Re: Improving OOM killer

From: KOSAKI Motohiro
Date: Wed Feb 03 2010 - 02:50:31 EST


> =====
> --- linux-2.6.31/mm/oom_kill.c.sav 2010-02-01 22:00:41.614838540 +0100
> +++ linux-2.6.31/mm/oom_kill.c 2010-02-01 22:01:08.773757932 +0100
> @@ -69,7 +69,7 @@ unsigned long badness(struct task_struct
> /*
> * The memory size of the process is the basis for the badness.
> */
> - points = mm->total_vm;
> + points = get_mm_rss(mm);
>
> /*
> * After this unlock we can no longer dereference local variable `mm'
> @@ -83,21 +83,6 @@ unsigned long badness(struct task_struct
> return ULONG_MAX;
>
> /*
> - * Processes which fork a lot of child processes are likely
> - * a good choice. We add half the vmsize of the children if they
> - * have an own mm. This prevents forking servers to flood the
> - * machine with an endless amount of children. In case a single
> - * child is eating the vast majority of memory, adding only half
> - * to the parents will make the child our kill candidate of choice.
> - */
> - list_for_each_entry(child, &p->children, sibling) {
> - task_lock(child);
> - if (child->mm != mm && child->mm)
> - points += child->mm->total_vm/2 + 1;
> - task_unlock(child);
> - }
> -
> - /*
> * CPU time is in tens of seconds and run time is in thousands
> * of seconds. There is no particular reason for this other than
> * that it turned out to work very well in practice.
> =====
>
> In other words, use VmRSS for measuring memory usage instead of VmSize, and
> remove child accumulating.
>
> I hope the above is good enough reason for the first change. VmSize includes
> things like read-only mappings, memory mappings that is actually unused,
> mappings backed by a file, mappings from video drivers, and so on. VmRSS is
> actual real memory used, which is what mostly matters here. While it may not
> be perfect, it is certainly an improvement.
>
> The second change should be done on the basis that it does more harm than
> good. In this specific case, it does not help to identify the source of the
> problem, and it incorrectly identifies kdeinit as the problem solely on the
> basis that it spawned many other processes. I think it's already quite hinted
> that this is a problem by the fact that you had to add a special protection
> for init - any session manager, process launcher or even xterm used for
> launching apps is yet another init.
>
> I also have problems finding a case where the child accounting would actually
> help. I mean, in practice, I can certainly come up with something in theory,
> and this looks to me like a solution to a very synthesized problem. In which
> realistic case will one process launch a limited number of children, where
> all of them will consume memory, but just killing the children one by one
> won't avoid the problem reasonably? This is unlikely to avoid a forkbomb, as
> in that case the number of children will be the problem.
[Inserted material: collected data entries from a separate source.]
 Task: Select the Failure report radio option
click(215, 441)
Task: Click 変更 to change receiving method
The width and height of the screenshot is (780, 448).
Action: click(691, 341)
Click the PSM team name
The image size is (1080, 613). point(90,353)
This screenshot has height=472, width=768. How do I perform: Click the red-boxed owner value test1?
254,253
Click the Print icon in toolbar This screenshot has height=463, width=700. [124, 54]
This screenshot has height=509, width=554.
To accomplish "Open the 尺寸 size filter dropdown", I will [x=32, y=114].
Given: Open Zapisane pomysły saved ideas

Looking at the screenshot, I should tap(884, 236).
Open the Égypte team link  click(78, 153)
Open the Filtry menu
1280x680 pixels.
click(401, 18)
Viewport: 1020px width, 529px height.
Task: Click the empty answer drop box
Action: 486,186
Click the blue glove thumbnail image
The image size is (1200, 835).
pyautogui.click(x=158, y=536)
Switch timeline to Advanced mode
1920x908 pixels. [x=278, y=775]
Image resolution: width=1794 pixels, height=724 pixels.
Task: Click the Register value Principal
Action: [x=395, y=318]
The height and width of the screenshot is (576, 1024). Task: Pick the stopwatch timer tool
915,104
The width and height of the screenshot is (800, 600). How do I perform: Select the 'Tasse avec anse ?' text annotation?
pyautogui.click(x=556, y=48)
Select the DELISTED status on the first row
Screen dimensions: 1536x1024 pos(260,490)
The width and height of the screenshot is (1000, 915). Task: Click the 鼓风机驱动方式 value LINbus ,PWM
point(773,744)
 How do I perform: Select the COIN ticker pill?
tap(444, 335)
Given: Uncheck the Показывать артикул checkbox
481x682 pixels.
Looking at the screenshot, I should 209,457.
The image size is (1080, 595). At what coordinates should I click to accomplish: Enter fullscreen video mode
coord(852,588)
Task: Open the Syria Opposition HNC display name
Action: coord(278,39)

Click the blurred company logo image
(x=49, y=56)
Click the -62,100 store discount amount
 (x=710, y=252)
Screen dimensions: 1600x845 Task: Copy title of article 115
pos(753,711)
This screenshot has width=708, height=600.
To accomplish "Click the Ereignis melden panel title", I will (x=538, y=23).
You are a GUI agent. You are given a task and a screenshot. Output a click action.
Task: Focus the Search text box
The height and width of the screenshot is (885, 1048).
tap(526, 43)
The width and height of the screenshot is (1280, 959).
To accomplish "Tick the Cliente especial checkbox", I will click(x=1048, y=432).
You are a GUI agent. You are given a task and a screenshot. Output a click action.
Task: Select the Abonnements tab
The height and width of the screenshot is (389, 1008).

It is not necessary
> for just one children misbehaving and being restarted, nor will it work
> there. So what is that supposed to fix, and is it more likely than the case
> of a process launching several unrelated children?
>
> If the children accounting is supposed to handle cases like forked children
> of Apache, then I suggest it is adjusted only to count children that have
> been forked from the parent but there has been no exec(). I'm afraid I don't
> know how to detect that.
>
>
> When running a kernel with these changes applied, I can safely do the
> above-described case of running parallel doc generation in KDE. No clearly
> innocent process is selected for killing, the first choice is always an
> offender.
>
> Moreover, the remedy is almost instant, there is only a fraction of second of
> when the machine is overloaded by the I/O of swapping pages in and out (I do
> not use swap, but there is a large amount of memory used by read-only
> mappings of binaries, libraries or various other files that is in the
> original case rendering the machine unresponsive - I assume this is because
> the kernel tries to kill an innocent process, but the offenders immediatelly
> consume anything that is freed, requiring even memory used by code that is to
> be executed to be swapped in from files again).
>
> I consider the patches to be definite improvements, so if they are ok, I will
> format them as necessary. Now, what is the catch?

Personally, I think your use case represent to typical desktop and Linux
have to works fine on typical desktop use-case. /proc/pid/oom_adj never fit
desktop use-case. In past discussion, I'v agreed with much people. but I haven't
reach to agree with David Rientjes about this topic.

If you want to merge this patch, you need persuade him. I can't help you. sorry.